Dimensionality reduction 可應用於資料壓縮 (data compression).

$$x^{(1)} \in \mathbb{R}^2 \rightarrow z^{(1)} \in \mathbb{R}$$

$$x^{(2)} \in \mathbb{R}^2 \rightarrow z^{(2)} \in \mathbb{R}$$

...

$$x^{(m)} \in \mathbb{R}^2 \rightarrow z^{(m)} \in \mathbb{R}$$

Dimensionality reduction 也可應用於資料視覺化 (data visualization).
Data visualization 可以讓我們更瞭解 data, 因而有助於採用有效的 learning algorithm 來處理 data.

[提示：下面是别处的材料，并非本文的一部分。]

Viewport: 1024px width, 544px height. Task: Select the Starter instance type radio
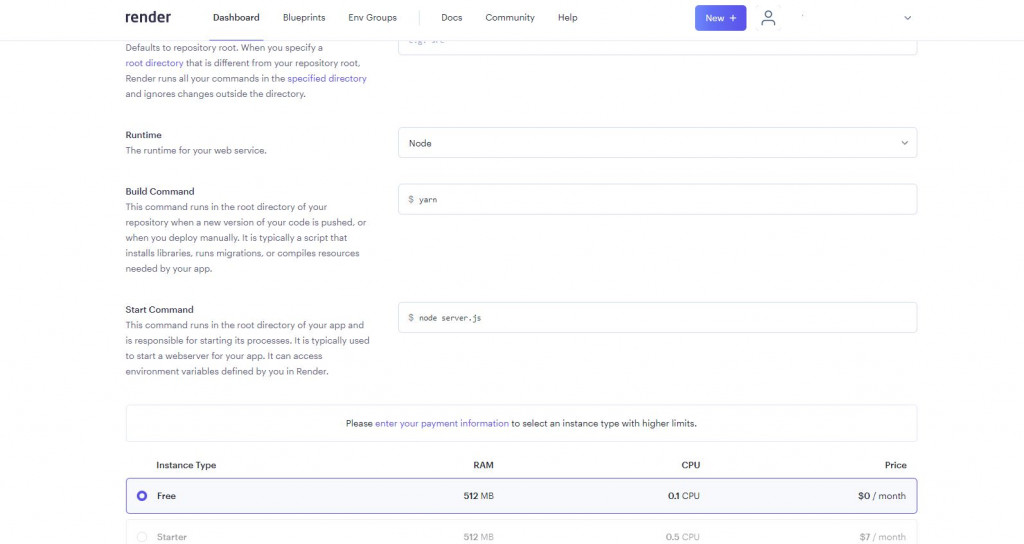point(142,537)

### Principal Component Analysis

Problem formulation:

Reduce from 2-dimension to 1-dimension: Find a vector $$u^{(1)} \in \mathbb{R}^n$$ onto which to project the data so as to minimize the projection error.

Reduce from n-dimension to k-dimension: Find $$k$$ vectors $$u^{(1)}, u^{(2)}, ..., u^{(k)}$$ onto which to project the data so as to minimize the projection error.
PCA is not linear regression.

Linear Regression: predict $$y$$ from $$x^{(i)} \in \mathbb{R}^n$$. Try to minimize the distance between $$x^{(i)}$$ and predicted $$y$$.

PCA: reduce feature numbers from $$n$$ to $$k$$. Try to minimize the projection error.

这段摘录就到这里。